I have found that by using my ambulatory method of cervical remodeling traction and neuromuscular re-education, I am able to reduce the forward head posture in all three of the forward head posture classifications I have just previously listed. I have also discovered that doing this procedure with patients who have the upper cervical forward head posture or the lower cervical extension/upper cervical forward head posture will usually have the adverse effect of drawing the lower cervical segments further into extension and away from their ideal position.
Objective Guidelines For Posture and Curve Correction
Because of my findings, I now recommend that the Cervical Remodeling Collar™ be used with the posterior cervical sling section in the more posterior (or open) positions only with patients who present with true forward head posture. Posture corrective head weighting should also only be performed by patients with true forward head posture. Once the posterior bodies of the patient’s lower cervical segments (C4,5,6,7) have reached the 63-degree arc line or are behind it, forward head posture correction procedures should stop and curve corrective extension traction should start. This will usually occur when the forward head translation is under 30 millimeters and almost always with cases of 15 millimeters or less.
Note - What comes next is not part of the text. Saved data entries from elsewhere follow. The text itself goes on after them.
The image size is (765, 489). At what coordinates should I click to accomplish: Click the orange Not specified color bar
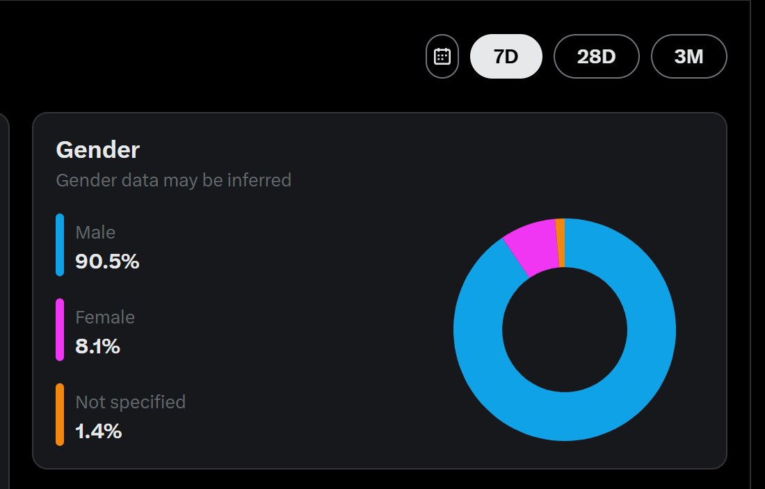[x=60, y=415]
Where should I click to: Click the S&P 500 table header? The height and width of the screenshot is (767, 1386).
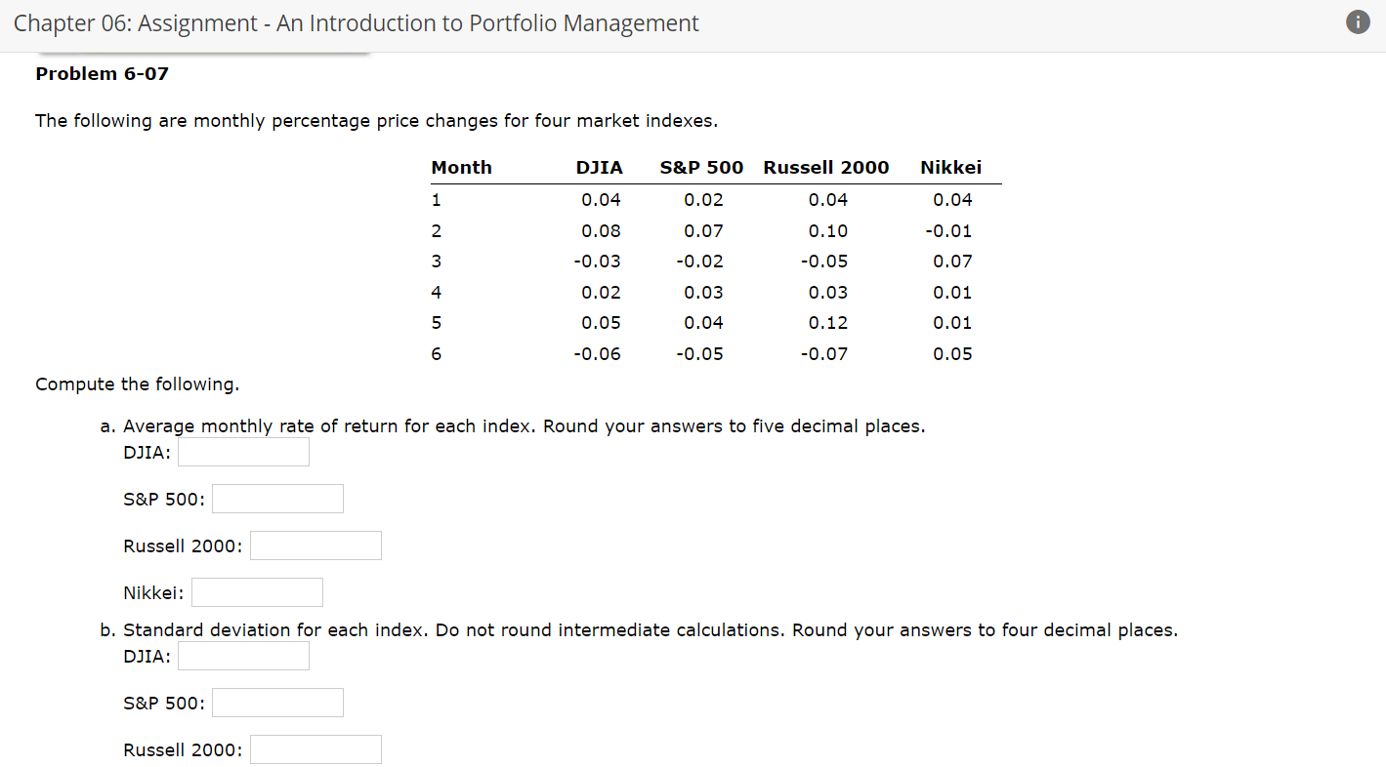pos(701,167)
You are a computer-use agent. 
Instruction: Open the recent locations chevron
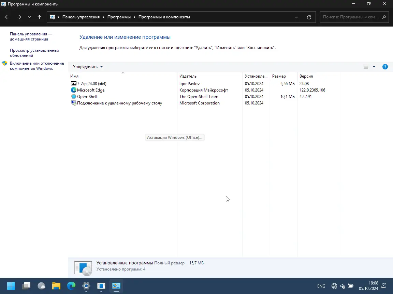29,17
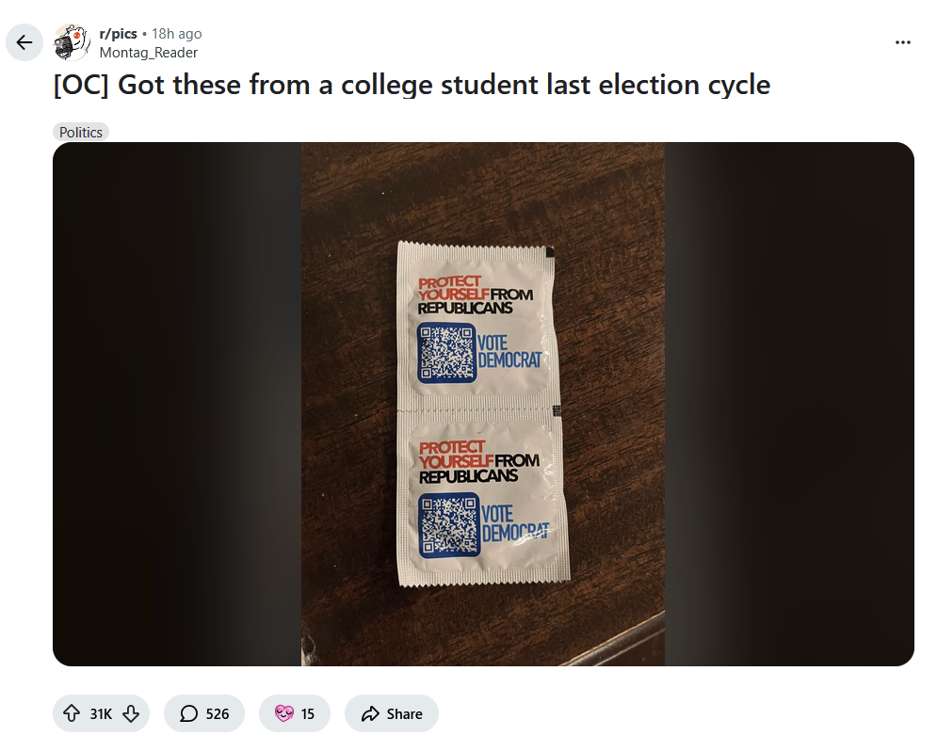Open the three-dot post options menu
This screenshot has width=937, height=751.
(903, 42)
According to Doctor Deed Harrison in his CBP® Cervical Rehabilitation Seminar, the best form of extension traction for patients with a lower cervical extension/upper cervical flexion kyphotic curvature is two-directional extension compression traction. I have found that I can mimic this type of traction with the Cervical Remodeling Collar™ by first tightening the posterior cervical sling section all the way to the frame and placing it on the patient. I then use the forehead strap to draw the head and upper cervical spine into full extension over the posterior sling section (See Picture 3). If he/she is still able to walk while wearing the device in this matter, I have him/her do so on the treadmill for 10-12 minutes per session. Using the Remodeling Collar in this fashion, I am able to draw or maintain the posterior bodies of the lower cervical segments on the 63-degree arc line while the upper segments are traction back to the arc line. My post radiographic results using this new procedure have been very favorable and I highly recommend it for patients with only upper cervical forward head posture or lower cervical extension/upper cervical forward head posture.
REFERENCES
- Harrison DD, Janik TJ, Troyanovich SJ, Holland B. Comparisons of lordotic cervical spine curvatures to a theoretical ideal model of the static sagittal cervical spine. Spine 1996; 21:667-75.
- Harrison DD, Janik TJ. Clinical validation of an ideal normal static cervical spine model. In: Witten M, ed., Computational medicine, public health and biotechnology. Part 1. Austin, TX: World Scientific Publishing, 1995: 1036-46.
3. Janik TJ, Harrison DD. Prediction of 2-D static normal position of the cervical spine from mathematical modeling. In: Witten M, ed. Computational medicine, public health and biotechnology. Part 2. Austin, IX: World Scientific Publishing, 1995:1036-46.